El panorama global de salud materno-neonatal sigue enviando una señal clara: no basta con “hacer controles”, hay que hacer controles oportunos, completos y con enfoque de riesgo.
Aunque en las últimas décadas hubo avances, las cifras recientes confirman que miles de muertes maternas y neonatales continúan ocurriendo por causas prevenibles, especialmente en entornos con acceso desigual a servicios de calidad.
En 2023 se estimaron alrededor de 260.000 muertes maternas a nivel mundial, y más del 90% ocurrió en países de ingresos bajos y medianos bajos; además, la razón global de mortalidad materna sigue lejos de la meta ODS para 2030.
En paralelo, UNICEF reporta que en 2022 murieron aproximadamente 2,3 millones de recién nacidos, con fuerte impacto en contextos de conflicto y desplazamiento.
¿Qué significa esto para la práctica clínica prenatal hoy?
Significa que el control prenatal debe pasar de un modelo “de rutina” a un modelo estratificado por riesgo, reforzando tres momentos críticos:
1) Primer trimestre: identificar riesgo temprano
-
Confirmar viabilidad y edad gestacional con precisión.
-
Tamizaje inicial de riesgo materno (hipertensión, comorbilidades, antecedentes obstétricos).
-
Detección de factores sociales que condicionan adherencia y acceso (distancia, costos, soporte familiar).
Clave: cuanto antes se identifica el riesgo, mayor capacidad de prevención.
2) Segundo trimestre: anticipar complicaciones
-
Reevaluar crecimiento fetal y anatomía.
-
Vigilar signos de trastornos hipertensivos y otras complicaciones obstétricas.
-
Reforzar educación materna sobre síntomas de alarma y rutas de atención urgente.
Clave: no esperar a “síntomas graves” para actuar.
3) Tercer trimestre: reducir eventos evitables periparto
-
Control estrecho de bienestar fetal y estado materno.
-
Planificación del nacimiento con criterios clínicos claros.
-
Preparación de respuesta rápida ante hemorragia, infección, hipertensión severa o compromiso fetal.
Clave: llegar al parto con un plan clínico explícito disminuye retrasos críticos.
Señales de alerta que no deben normalizarse
En cualquier trimestre, estos signos requieren valoración médica inmediata:
-
Cefalea intensa persistente, alteraciones visuales, dolor epigástrico.
-
Disminución marcada de movimientos fetales.
-
Sangrado vaginal, fiebre o dolor abdominal progresivo.
-
Disnea, edema súbito o deterioro general.
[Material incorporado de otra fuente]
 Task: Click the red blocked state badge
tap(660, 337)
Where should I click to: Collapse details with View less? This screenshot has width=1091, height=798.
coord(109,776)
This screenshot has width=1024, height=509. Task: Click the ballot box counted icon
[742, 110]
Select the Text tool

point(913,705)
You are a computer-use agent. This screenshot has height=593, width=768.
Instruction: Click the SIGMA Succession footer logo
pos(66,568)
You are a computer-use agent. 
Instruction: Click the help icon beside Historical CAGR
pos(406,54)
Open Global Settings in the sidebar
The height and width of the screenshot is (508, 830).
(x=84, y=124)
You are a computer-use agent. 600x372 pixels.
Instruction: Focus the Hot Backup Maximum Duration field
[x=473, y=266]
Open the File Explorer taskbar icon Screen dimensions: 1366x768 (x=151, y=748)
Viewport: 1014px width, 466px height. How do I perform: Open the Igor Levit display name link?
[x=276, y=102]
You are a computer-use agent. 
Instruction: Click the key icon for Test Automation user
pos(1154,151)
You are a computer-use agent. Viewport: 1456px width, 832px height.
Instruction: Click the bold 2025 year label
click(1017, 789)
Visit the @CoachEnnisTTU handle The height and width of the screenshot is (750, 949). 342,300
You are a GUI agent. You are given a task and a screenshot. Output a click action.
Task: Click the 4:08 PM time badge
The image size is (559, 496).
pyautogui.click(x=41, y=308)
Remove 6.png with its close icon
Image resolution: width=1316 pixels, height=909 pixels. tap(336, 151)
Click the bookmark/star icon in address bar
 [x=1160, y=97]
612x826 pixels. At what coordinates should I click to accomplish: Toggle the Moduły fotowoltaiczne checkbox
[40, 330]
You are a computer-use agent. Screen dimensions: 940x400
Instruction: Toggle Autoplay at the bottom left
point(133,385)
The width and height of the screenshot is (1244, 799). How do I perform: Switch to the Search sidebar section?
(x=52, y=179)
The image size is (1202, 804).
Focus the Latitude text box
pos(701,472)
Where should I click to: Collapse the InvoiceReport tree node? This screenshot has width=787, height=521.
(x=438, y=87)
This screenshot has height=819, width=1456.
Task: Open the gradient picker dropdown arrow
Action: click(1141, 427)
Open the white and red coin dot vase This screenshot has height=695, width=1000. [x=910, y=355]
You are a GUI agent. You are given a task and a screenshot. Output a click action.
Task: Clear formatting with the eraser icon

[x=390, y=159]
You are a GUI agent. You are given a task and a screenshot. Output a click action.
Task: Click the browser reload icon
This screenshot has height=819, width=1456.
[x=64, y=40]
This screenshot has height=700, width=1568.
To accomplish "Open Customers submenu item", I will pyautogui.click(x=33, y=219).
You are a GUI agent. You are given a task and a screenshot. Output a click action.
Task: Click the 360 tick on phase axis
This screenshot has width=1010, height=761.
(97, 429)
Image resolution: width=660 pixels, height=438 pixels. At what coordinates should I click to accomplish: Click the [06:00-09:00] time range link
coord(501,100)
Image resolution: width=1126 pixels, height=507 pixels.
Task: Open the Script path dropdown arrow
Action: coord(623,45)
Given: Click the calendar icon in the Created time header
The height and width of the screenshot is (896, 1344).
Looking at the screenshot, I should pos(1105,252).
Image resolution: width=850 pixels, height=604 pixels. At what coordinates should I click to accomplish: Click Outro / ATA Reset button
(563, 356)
Lectura clínica de la “señal global” para 2026
La tendencia internacional no invita al alarmismo, sino a la acción clínica inteligente:
-
detección temprana,
-
seguimiento frecuente según riesgo,
-
continuidad asistencial hasta puerperio,
-
educación de la paciente para reconocer urgencias.
La evidencia reciente también advierte que recortes de financiamiento y crisis humanitarias pueden revertir avances, por lo que fortalecer la atención materno-neonatal es una prioridad sanitaria real, no teórica.
Conclusión
Si el mensaje global es que aún existen demasiados eventos prevenibles, la respuesta local debe ser un control prenatal más preciso, oportuno y personalizado.
En salud materno-neonatal, el tiempo diagnóstico y la calidad del seguimiento siguen siendo la diferencia entre complicación y prevención.
¿Por qué se habla de “recién nacidos en riesgo” si hubo avances globales?
Porque, aunque la mortalidad ha disminuido frente a décadas previas, la carga sigue siendo alta y desigual. Persisten muertes prevenibles por acceso tardío, calidad irregular de atención y barreras sociales.
¿Cuál es el periodo más importante del control prenatal?
Todos los trimestres son importantes, pero el primer trimestre es clave para identificar riesgo temprano y planificar seguimiento; el tercer trimestre es crítico para prevenir eventos graves alrededor del parto.
¿Qué complicaciones deben vigilarse con mayor prioridad?
Trastornos hipertensivos del embarazo, hemorragia, infección, restricción del crecimiento fetal y compromiso de bienestar fetal, entre otras condiciones obstétricas de alto impacto.
¿Qué signos obligan a consulta urgente?
Cefalea intensa persistente, visión borrosa, sangrado vaginal, fiebre, dolor abdominal progresivo, disminución de movimientos fetales, dificultad respiratoria o edema súbito.
¿Qué mejora más los resultados materno-neonatales?
Inicio temprano del control prenatal, estratificación por riesgo, seguimiento continuo, educación de la gestante y acceso rápido a atención de emergencia obstétrica cuando aparezcan alertas.